- **CHALLENGE**
Extract each line of the records that contains the string "Select", treating uppercase and lowercase as different.

- **RECORDS SUPPLIED**
— START —

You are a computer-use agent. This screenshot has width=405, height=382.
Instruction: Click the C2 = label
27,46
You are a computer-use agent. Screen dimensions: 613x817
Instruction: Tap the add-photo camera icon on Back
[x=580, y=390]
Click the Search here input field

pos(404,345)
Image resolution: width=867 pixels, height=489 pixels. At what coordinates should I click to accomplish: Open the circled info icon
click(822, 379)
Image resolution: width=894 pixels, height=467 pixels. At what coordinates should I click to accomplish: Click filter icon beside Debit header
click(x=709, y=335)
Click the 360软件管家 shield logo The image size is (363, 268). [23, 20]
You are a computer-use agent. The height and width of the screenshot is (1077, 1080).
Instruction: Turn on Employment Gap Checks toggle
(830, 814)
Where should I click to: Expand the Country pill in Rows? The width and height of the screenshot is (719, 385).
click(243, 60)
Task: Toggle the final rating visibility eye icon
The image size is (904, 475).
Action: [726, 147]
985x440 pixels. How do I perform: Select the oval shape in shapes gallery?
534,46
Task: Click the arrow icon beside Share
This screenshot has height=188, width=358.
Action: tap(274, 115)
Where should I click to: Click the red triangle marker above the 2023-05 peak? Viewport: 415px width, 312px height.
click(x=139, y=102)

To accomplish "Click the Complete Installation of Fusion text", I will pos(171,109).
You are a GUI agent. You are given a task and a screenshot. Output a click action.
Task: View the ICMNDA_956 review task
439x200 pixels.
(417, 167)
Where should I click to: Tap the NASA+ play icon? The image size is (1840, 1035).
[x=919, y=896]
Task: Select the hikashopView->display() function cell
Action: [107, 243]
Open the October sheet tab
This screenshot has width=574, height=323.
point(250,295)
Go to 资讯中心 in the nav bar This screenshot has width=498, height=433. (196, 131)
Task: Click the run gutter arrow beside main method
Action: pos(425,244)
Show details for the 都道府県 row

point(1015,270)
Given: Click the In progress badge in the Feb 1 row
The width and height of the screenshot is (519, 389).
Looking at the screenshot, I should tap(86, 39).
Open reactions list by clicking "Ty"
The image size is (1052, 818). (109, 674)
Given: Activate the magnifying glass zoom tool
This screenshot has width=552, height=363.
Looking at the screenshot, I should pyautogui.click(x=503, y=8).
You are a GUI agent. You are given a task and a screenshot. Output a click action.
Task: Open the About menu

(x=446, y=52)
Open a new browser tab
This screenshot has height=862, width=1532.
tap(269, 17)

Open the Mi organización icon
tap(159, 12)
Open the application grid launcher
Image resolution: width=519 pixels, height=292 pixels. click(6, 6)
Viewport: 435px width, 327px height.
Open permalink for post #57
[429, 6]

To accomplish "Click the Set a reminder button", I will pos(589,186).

— END —

- **CORRECT ANSWER**
985x440 pixels. How do I perform: Select the oval shape in shapes gallery?
Task: Select the hikashopView->display() function cell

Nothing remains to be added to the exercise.